September 14, 2007 Edition > Section: Foreign > Printer-Friendly Version

The Saudi Reign of Terror

BY YOUSSEF IBRAHIM
September 14, 2007
URL: http://www.nysun.com/article/62636

Six years after visiting its brand of terror on New York's World Trade Center and the Pentagon on September 11, 2001, Saudi Arabia has become a world-class exporter of Islamist violence.

The toll is grisly: Well over 3,000 Saudi citizens roaming the world — and just as many schemers are actively involved at home — are managing terrorist networks and planning and executing suicide bombings and jihadist attacks that span the globe:

• More than 30% of the insurgents fighting the Lebanese army at the siege of the Nahr el-Bared refugee camp, which claimed a toll of well over 300 during the past three months, were Saudi fighters.

• Between 20 and 30 Saudis intending to be suicide bombers cross into Iraq every single day. Several thousand more are there fighting, tasked with killing Americans and the aShiite Muslims they view as apostates.

• The ranks of Al Qaeda have been fattened in the past three years, once again with Saudi recruits. More than 1,000 Saudis are currently training in a Qaeda camp in Syria, which itself is the subject of contentious negotiations between Saudi Arabia and the Syrians, who still refuse to arrest them or shut down the camp. Young Saudi men are also training in Al Qaeda camps in Pakistan, Afghanistan, and Iran.

• At least 700 Saudi nationals are held in Iraqi and another 100 in Jordanian jails, all of them charged with terrorist acts or intentions.

• The killing fields that are stocked with Saudi jihadists now include not only Iraq, Lebanon, and Afghanistan, but Somalia, Malaysia, Bosnia-Herzegovina, Sudan, the Philippines, Yemen, and, of course, Saudi Arabia itself.

• The main funding source for every radical Islamist movement in the world today, from the Muslim Brotherhood to Hamas, has Saudi origins, and their funders include the country's billionaire businessmen and its royal family.
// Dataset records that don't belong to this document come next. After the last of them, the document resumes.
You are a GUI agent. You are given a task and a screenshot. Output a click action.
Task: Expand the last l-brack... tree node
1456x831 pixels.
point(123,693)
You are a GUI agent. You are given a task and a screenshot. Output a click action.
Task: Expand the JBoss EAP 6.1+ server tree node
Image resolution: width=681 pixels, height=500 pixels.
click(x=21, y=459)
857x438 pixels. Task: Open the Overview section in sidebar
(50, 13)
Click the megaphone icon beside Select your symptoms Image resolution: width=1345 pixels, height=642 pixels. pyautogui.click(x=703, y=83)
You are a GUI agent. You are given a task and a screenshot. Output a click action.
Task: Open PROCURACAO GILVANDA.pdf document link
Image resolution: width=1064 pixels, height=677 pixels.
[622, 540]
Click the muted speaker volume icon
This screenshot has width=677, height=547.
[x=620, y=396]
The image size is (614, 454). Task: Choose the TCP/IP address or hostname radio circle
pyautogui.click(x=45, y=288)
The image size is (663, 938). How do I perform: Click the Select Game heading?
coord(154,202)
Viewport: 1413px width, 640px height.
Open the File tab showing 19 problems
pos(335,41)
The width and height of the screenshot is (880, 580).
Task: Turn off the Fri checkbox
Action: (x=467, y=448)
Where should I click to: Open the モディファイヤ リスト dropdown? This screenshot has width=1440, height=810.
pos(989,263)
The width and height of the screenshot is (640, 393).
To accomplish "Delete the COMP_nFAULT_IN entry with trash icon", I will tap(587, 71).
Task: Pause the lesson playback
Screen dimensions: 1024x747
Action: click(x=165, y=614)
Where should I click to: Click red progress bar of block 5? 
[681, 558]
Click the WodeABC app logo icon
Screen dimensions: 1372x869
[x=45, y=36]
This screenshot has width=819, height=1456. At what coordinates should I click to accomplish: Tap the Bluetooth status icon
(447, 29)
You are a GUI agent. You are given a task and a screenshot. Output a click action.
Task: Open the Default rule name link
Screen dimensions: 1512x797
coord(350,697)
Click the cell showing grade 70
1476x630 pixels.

ABC's "World News Tonight," anchored by Charles Gibson, got it right on the sixth anniversary of the September 11 attacks with an impressive segment documenting how Islamist terror begins — and ends — with Saudi Arabia, its people, and its government.

It conjured an Orwellian image of a conveyor belt with human bombs placed on it running out of the House of Saud and reaching around the globe. Saudi-funded mosques and madrassas supplied ideological content, and wings of the Saudi ruling establishment stoked the fire of its infernal machine.

There is no shortage of evidence for ABC News's case. The numerous sources for it include the CIA, the FBI, the Middle East Media Research Institute, and, astonishingly, the Saudi press itself. The question, therefore, is why the Saudis keep doing it and why America looks the other way.

One reason, of course, is what has become known as the "Bush-Saud Family" factor, which has been documented in many books and articles. Whether it stems from misplaced friendship or financial benefit, it yields the same outcome: a lot of money for the American partner and a lot of clout for Saudis.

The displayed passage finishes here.